What the exercise asks —
Reproduce exactly the line containing "This screenshot has height=494, width=1024." and each line after it until the listing ends, leaving pictures out.

── Material shown ──

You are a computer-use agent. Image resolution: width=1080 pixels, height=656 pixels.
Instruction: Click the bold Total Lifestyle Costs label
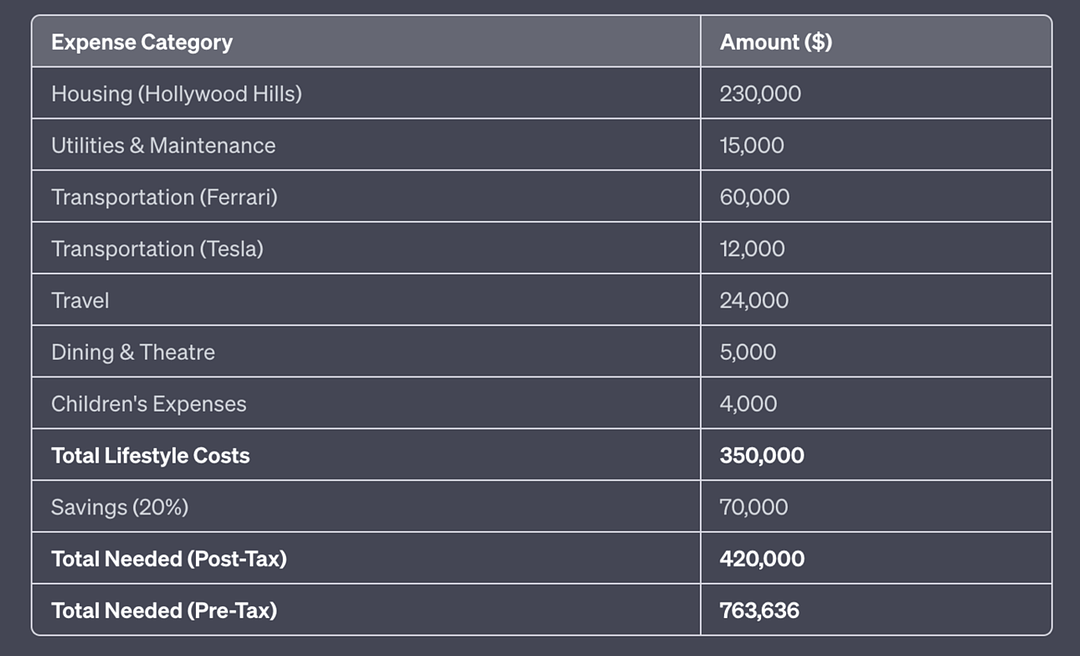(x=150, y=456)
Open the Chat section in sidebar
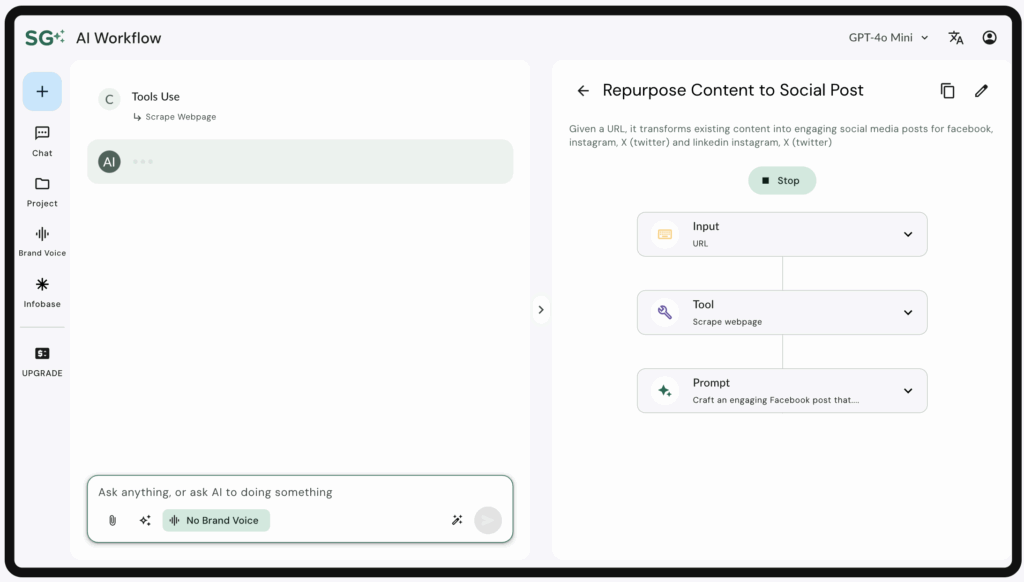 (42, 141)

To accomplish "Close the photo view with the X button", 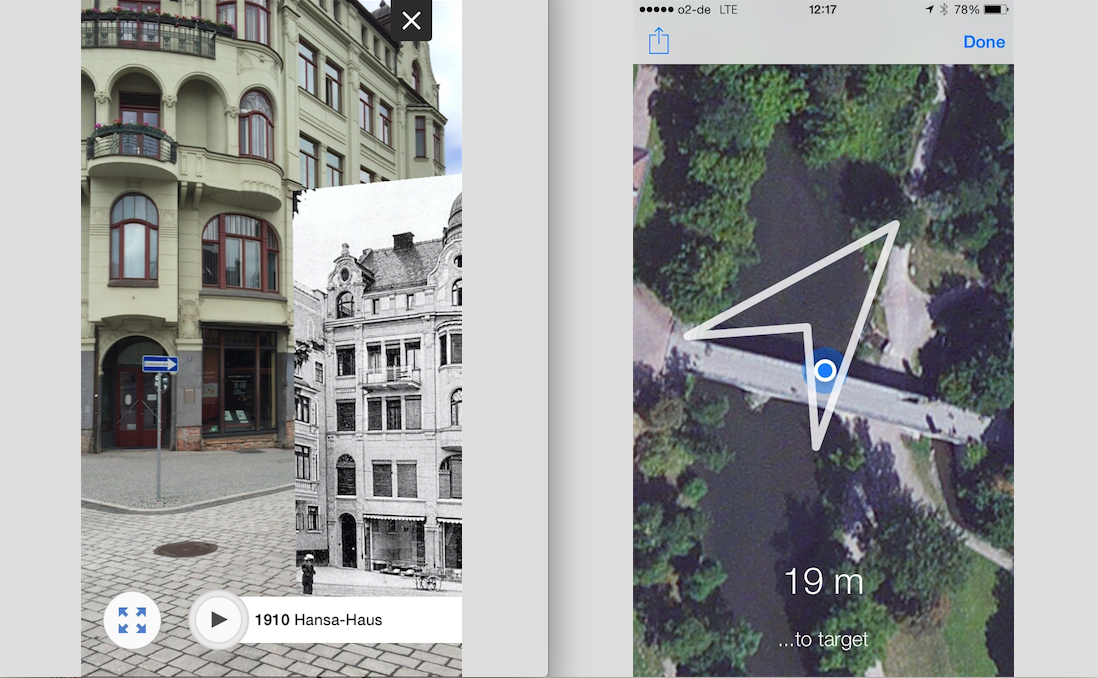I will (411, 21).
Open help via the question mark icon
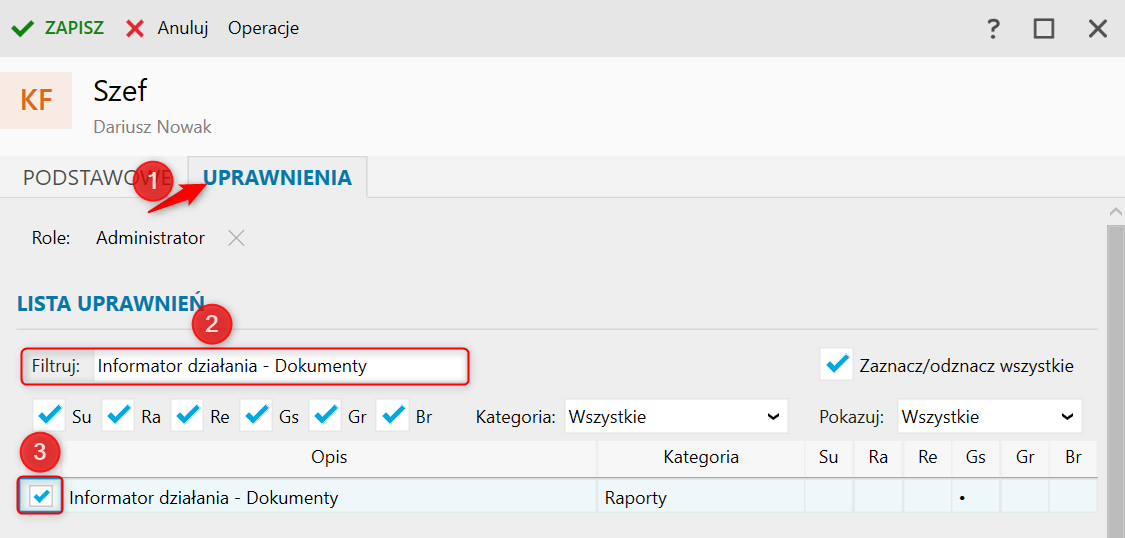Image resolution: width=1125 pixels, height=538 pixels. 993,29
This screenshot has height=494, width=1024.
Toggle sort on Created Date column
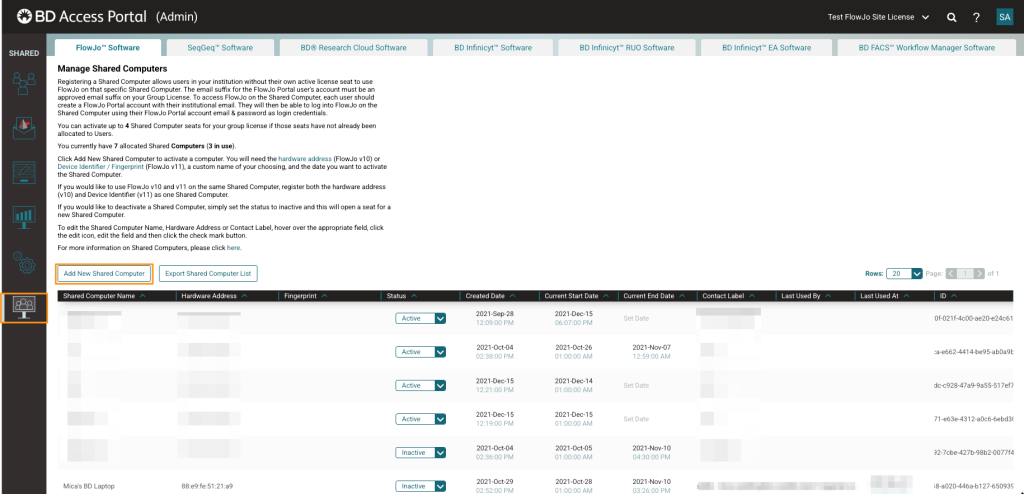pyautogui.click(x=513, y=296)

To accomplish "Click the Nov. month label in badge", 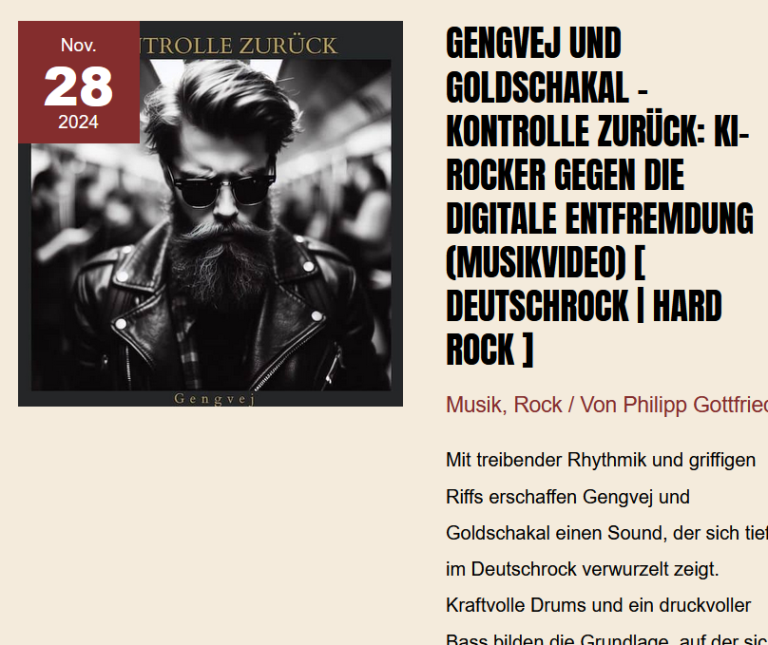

───

Exercise answer —
This screenshot has height=494, width=1024.
Toggle sort on Created Date column
pyautogui.click(x=513, y=296)

To accomplish "Click the Nov. month label in badge", 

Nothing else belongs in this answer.